Disclaimer: I don't own them. I want this to be a three-part piece. The other two would be of Spock's perspective and then them together. I don't have a lot of time right now though, since school is about to be out. Should I go on?

...

I am not crying because my first officer doesn't trust me. I'm James T. Kirk, Captain of the USS Enterprise. I am also not a liar. Okay. Yeah. Fuck. Yeah.

I'm crying because Spock doesn't trust me.

I'm sitting here, alone, in one of my briefing rooms with my feet in the chair, my arms wrapped firmly around my knees, and the privacy lock engaged, crying.

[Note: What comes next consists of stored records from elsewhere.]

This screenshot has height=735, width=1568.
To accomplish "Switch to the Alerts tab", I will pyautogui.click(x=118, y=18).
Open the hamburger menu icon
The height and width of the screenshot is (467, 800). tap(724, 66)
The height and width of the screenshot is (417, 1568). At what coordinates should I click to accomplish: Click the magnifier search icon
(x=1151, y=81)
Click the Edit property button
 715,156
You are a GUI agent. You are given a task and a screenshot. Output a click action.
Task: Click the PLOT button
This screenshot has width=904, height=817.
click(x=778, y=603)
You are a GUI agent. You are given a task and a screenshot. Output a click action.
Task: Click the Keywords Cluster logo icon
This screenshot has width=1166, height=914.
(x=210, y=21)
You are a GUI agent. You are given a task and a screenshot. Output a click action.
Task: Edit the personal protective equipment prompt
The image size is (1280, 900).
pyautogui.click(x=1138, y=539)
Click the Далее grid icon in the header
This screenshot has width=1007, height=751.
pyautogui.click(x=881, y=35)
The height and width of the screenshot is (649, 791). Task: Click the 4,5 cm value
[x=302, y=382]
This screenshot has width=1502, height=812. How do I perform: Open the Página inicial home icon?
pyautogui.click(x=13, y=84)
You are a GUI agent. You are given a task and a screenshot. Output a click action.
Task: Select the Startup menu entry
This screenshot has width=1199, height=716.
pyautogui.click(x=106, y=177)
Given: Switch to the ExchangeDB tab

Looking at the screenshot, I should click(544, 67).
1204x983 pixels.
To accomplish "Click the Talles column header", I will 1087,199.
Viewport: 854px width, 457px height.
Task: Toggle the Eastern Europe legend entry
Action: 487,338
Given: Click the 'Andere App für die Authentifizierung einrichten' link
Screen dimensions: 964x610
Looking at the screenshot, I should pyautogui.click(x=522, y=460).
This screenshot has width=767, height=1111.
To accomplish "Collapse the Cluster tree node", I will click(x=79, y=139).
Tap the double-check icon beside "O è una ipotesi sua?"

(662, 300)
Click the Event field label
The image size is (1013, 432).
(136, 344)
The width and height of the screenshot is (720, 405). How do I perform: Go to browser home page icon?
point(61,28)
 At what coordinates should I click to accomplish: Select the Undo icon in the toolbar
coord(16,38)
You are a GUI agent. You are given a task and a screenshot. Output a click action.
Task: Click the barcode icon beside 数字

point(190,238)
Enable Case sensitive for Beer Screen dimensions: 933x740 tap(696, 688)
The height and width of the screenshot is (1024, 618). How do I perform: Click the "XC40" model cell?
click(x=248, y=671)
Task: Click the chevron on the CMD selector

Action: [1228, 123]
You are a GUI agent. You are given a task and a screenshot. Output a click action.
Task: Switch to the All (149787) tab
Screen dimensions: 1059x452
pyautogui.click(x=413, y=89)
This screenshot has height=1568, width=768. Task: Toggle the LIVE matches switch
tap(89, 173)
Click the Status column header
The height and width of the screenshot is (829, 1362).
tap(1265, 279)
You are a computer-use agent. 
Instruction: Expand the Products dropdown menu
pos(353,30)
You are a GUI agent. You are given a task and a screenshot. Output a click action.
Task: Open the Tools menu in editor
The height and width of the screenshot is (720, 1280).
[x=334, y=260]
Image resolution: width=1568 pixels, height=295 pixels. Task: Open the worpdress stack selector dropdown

I'm crying because my Vulcan first officer said one little chiding thing to me. It wasn't even a big deal. It wasn't hostile, and I think he even meant it humorously. It doesn't change the fact that even that much doubt from him cut me to the core.

What is my problem? I'm the captain, I'm not supposed to cry.

JTK doesn't fuck around—well, not like that. And I don't even want to do the kind I'm known for anymore. I'm supposed to be in control of myself. At all times.

God damn it!

What happened was I said something flirtatious to Uhura and Spock told me off in that gentle Vulcan way of his. I'm pretty sure he knows that I was just teasing her. His statement of claim was intended to be playful. An act of friendship for me.

That's the irony of this situation. This totally bullshit situation.

He thinks I want Uhura. Sure, I used to, but that couldn't be further from the truth now.

I know what I want.

It's something I can't have.

I want what belongs to Nyota Uhura. (I can say it in my head. She can't cut my nuts off for that.)

Where did my masculinity go?

I want Spock.

Yes, I do. More than I have ever wanted anything. Just as much as I wanted this shining silver lady and these stripes on my shirt.

God, I can taste him in my imagination. How pathetic am I? Yeah. Go ahead and say it. Fucking pathetic.

I sigh and my inner turmoil settles. The tears stop flowing, and I regain myself. Fuck this. I don't believe in no-win scenarios. I'm James Tiberius Kirk, and I get what I want. I'll just have to think about being all mature and patient with this one, but, one day, he will be mine.